### Estratto del documento
╔══
Le immagini di Cascone e Schininà non dimenticano nulla… ricordano i costumi dell’epoca in “pezzi” tratti dal cinema, televisione, cinegiornali… come le sequenze del film di Germi, Divorzio all’italiana (girato nel ragusano), dove il prete, dal pulpito, invita i fedeli a votare un partito che sia democratico e cristiano o la festa in una cellula del PCI, dove gli uomini ballano tra uomini sotto lo sguardo moralista (d’accatto) del compagno-segretario. C’è il festival di San Remo, i ragusani vestiti alla medesima maniera, seduti su seggiole di paglia al sole della piazza centrale… l’eccidio di Avola (1968), la strage di Piazza Fontana (1969), la rivolta di destra a Reggio Calabra (1970)… il sequestro e la morte di Mauro De Mauro, il fallito colpo di Stato del “principe nero” (Junio Valerio Borghese)… la strategia della tensione (manovrata dai servizi segreti italiani, massoneria, borghesia industriale, si saprà poi) fuoriesce dalle fotografie dei neofascisti (Stefano Delle Chiaie, Quintavalle), articoli, lettere di Spampinato… singolare è la voce fuori campo che accompagna l’intera architettura filmica e bene si fonde con le riflessioni, i dubbi, le inquietudini di Spampinato che “parla” in prima persona.

Il testo e l’adattamento di Flora Monello è avvincente, asciutto, teso a scoperchiare la verità e restituire il percorso del giornalista, senza mai dimenticare nomi e complici coinvolti nel suo omicidio. La trattazione visuale di Cascone e Schininà è di grande forza espressiva e porge la catenaria dei fatti con notevole lucidità… un dispositivo avvincente, non proprio comune al documentarismo attuale, sempre teso a coniugare la cosa trattata e le necessità del palinsesto commerciale televisivo. Gli autori fanno anche delle citazioni colte. Quando Campria gioca con le pistole (Smith & Wesson e Erma Werke)davanti allo specchio, il rimando a Robert De Niro di Taxi Driver (Martin Scorsese, 1976) è preciso. Di più. La chiusa è coinvolgente. Degna del miglior cinema francese, quello che ha espresso il reale magico delle periferie degli anni ’40/’50 (Marcel Carné, per intenderci). Il giornalista alle prime armi, studente di filosofia che leggeva Marcuse, Pasolini, gli esistenzialisti, viene ammazzato nella sua cinquecento davanti al carcere di Ragusa da Campria, l’assassino getta una pistola sul sedile e con l’altra in pugno si consegna alla “legge” che, — come sappiamo —, dice che ha commesso l’omicidio in preda ad una forma di mania depressiva e lo relega in un comodo manicomio dell’isola, e lì è la sua tomba.
╚══
### Sezione dati
╔══
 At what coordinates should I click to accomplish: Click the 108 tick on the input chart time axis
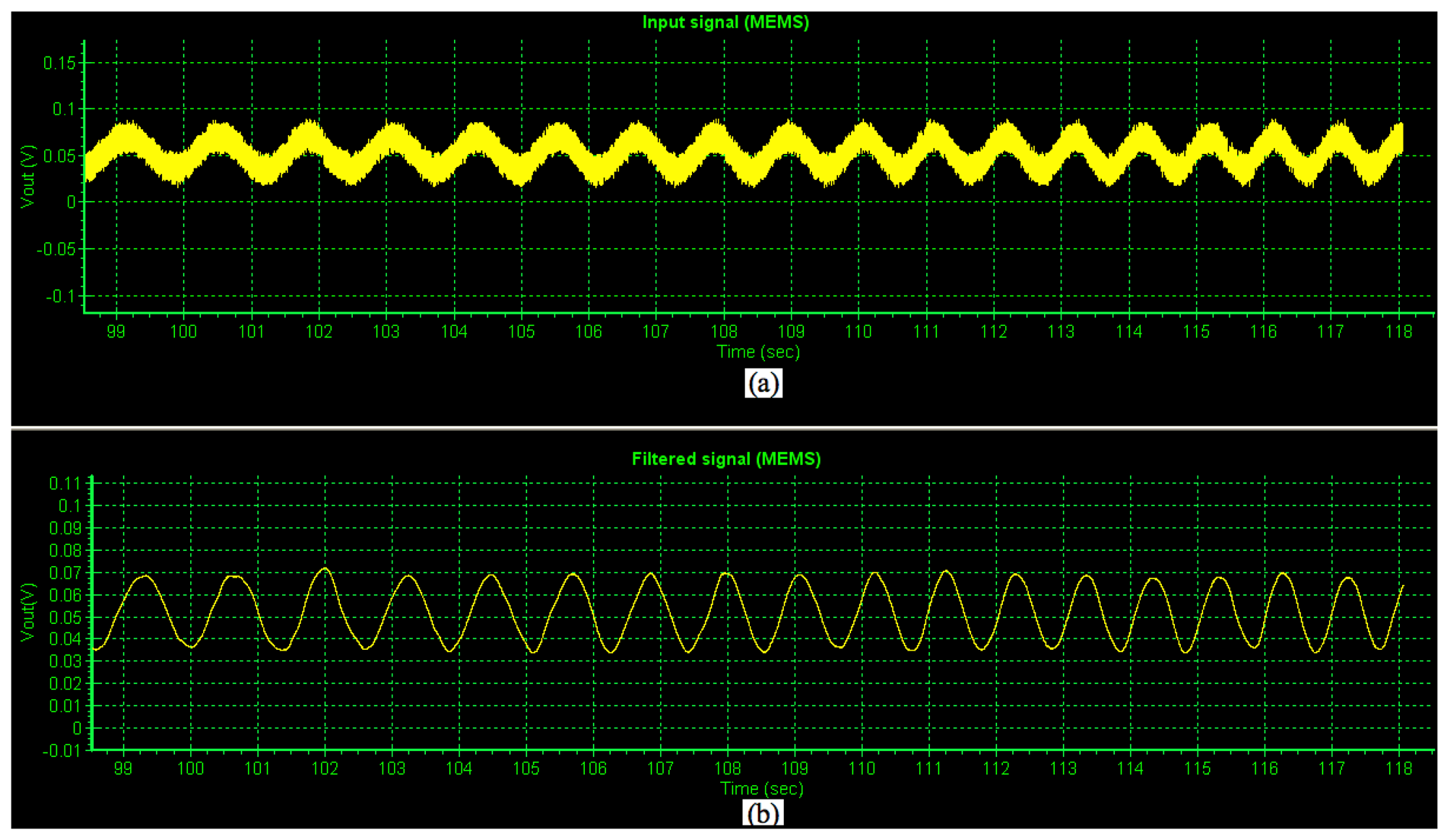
╚══
Elenca gli autori che, secondo il brano sul documentario, il giornalista studente di filosofia leggeva. Le righe della sezione dati non hanno alcun ruolo in questo lavoro.

### Risultato dell'esercizio
Marcuse, Pasolini, gli esistenzialisti